でも、離婚したくないと思っているのに「今すぐ離婚した方がよい」と言われたら、余計に辛くなってしまうこともあるのではないでしょうか。
その点、第三者の方が冷静に状況を判断してくれるものです。特に、離婚問題に詳しい第三者なら、「そういう時には、このような方法がある」というような、具体的な対策を提案してくれるものです。

弁護士やカウンセリングを利用する

相手が、「絶対に離婚したい」と思っておらず、相手も「できれば離婚は避けたい」と思っているような場合には、夫婦でカウンセリングを受けたり、弁護士に相談したりすることを提案してみましょう。

夫婦間での話し合いは、つい相手の欠点ばかり目についてスムーズに進まないこともあります。これでは、エネルギーを消耗してますます結婚生活を修復するのは困難になってしまいます。

しかし、夫婦間で起こるトラブルの多くは、どちらか一方に原因があるわけではなく、夫婦に原因があるものです。「もう無理かもしれない」と感じるようなでも、自分では気づかない反省点があれば、解決の糸口が見えてくることもあります。

相手に、「おはよう」「おやすみ」といった挨拶はしていたか。「ありがとう」という感謝の気持ちをあらわしてきたか。そして、そんな些細な努力でも、結婚生活を修復するきっかけとなることもあるのです。

カウンセリングでは、夫婦問題の解決に豊富な経験を持つ第三者が、このような小さな提案を積み重ねることで、ゆっくりと夫婦関係を修復する手助けをしてもらうことができます。

また、弁護士に相談すれば、今何をしておくと自分に有利になるかなどについてアドバイスをしてもらうことができます。

夫婦関係調整調停を利用する

相手が夫婦カウンセリングに消極的な場合には、調停手続きのなかで修復の糸口を見つけるのもおすすめです。
家庭裁判所の調停というと、離婚を前提としたイメージがありますが、夫婦関係を改善して離婚を回避するための調停も行っています。

夫婦関係調整調停とは、夫婦関係をもう一度円満な関係に修復するために調整することを目的として話し合いを行う調停のことです。「どうしても冷静な話し合いができない」「離婚すべきが迷っている」という際には、夫婦関係調整調停をすることで第三者の意見を聞きながら話し合い、解決策や妥協策を見つけ出すのもひとつの手です。

夫婦関係調整調停とは

夫婦関係調整調停とは、「離婚を切り出されたが関係を修復したい場合」や、「夫婦が円満な関係でなくなったが関係を回復したい場合」などに申し立てる調停手続きです。

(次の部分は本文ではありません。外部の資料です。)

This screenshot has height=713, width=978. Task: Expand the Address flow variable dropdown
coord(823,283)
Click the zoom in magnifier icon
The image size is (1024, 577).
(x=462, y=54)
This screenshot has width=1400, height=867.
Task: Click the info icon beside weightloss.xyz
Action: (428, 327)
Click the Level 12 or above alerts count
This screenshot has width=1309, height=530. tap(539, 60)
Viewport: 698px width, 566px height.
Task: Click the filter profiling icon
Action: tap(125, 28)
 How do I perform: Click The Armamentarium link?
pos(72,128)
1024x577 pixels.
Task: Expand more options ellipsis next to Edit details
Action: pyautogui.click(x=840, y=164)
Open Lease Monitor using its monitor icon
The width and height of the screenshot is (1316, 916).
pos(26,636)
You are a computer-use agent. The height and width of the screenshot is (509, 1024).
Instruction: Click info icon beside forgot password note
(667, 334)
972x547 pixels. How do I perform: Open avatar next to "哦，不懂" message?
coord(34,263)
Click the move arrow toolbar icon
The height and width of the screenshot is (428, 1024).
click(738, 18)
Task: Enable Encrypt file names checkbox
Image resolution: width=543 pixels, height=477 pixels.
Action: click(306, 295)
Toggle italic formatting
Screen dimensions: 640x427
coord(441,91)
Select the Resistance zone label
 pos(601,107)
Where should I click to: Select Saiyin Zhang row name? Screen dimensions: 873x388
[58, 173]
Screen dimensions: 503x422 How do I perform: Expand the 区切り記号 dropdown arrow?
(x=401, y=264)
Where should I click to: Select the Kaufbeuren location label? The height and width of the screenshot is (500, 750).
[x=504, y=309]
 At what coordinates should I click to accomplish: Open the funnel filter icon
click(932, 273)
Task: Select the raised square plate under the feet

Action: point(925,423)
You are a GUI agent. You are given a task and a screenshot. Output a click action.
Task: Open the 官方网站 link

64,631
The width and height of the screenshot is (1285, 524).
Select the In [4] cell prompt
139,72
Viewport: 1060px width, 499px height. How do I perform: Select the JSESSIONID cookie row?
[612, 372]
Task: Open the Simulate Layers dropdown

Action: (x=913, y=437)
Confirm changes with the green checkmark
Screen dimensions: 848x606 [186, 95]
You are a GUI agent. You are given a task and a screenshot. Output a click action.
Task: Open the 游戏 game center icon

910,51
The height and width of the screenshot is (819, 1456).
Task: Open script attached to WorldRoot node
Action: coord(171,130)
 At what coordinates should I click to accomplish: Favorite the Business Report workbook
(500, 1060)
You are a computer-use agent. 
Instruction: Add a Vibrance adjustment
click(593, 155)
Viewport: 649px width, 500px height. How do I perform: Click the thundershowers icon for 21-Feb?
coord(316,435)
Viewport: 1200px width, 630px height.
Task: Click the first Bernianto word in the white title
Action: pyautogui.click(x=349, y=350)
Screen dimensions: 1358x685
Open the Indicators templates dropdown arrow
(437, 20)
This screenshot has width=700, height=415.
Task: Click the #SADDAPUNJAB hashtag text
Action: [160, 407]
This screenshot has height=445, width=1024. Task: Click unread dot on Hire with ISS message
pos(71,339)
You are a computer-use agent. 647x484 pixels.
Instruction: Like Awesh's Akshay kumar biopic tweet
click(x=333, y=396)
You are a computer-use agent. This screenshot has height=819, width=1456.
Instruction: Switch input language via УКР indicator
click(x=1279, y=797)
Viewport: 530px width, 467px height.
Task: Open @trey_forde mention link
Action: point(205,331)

夫婦関係解消を求めた調停である場合も、話し合いの結果もう一度やり直したいとなれば、円満調整の方向で進めることができ、離婚しない方がよいと調停委員から提案してもらえる場合もありますし、もし調停のなかで離婚する方向で話し合いをすることになった時にも、親権者、財産分与などの金銭面の取り決めなど、諸問題を同時に解決できます。

最近は、家庭裁判所で心理学、社外学、教育学など人間科学の専門知識と経験を有する調査官にも、調停機能を補佐、補充させています。
とくに子どもに関する事項で深刻な対立がある場合には、調査官による調整活動を行いながら、社会福祉機関との連絡をとることができますので、夫婦間では話し合いが難しいような、家庭環境の調整などについても、専門的な援助、アドバイスを受けることができます。

夫婦関係調整調停(円満)の申し立て方法

夫婦関係調整調停の申立ては、家庭裁判所に申し立てます。申立書は、家庭裁判所でもらうことができます。

調停では、夫婦の問題に豊富な経験を持つ調査委員が、「夫婦関係が円満でなくなった原因は何か」「その原因は、どのように努力をすれば改善していくか」などについて、アドバイスをしてくれます。

夫婦関係調整調停(円満)の申し立てに必要な書類

①申立書及びその写し1通
②夫婦の戸籍謄本(全部事項証明書) など

申立書には申立てる主旨(結論)と現在の状態やこれまでのなどを記載します。
申立書の記載方法については、以下の記載例を参考にしてください。

夫婦関係調整調停(円満)の申立書の記載例

調停は本人が出頭する

調停は、本人が出頭する必要があります。
とくに夫婦関係調整調停は、本人から直接事情を聴き、細かい状況や真相をつかまないと適切な調整ができないからです。
「暴力などの危険がある」などの不安がある場合には、あらかじめそのことを裁判所に申し出ておけば、別々の期日に調停を入れるか別々の部屋で個別的に話し合うなどの配慮をしてくれます。

仕事や病気などでどうしても指定日に行けない場合には、担当書記官に電話で相談すれば、変更することもできます。

出頭しないと勧告がくる

呼び出しを受けた側が、「調停申立ては不当だから調停に応じる気はない」と突っぱねたところで、それで済むものではありません。無断で欠席すると、調査委員の印象が悪くなりますし、5万円以下の罰金を科せられることもあるので、注意しましょう。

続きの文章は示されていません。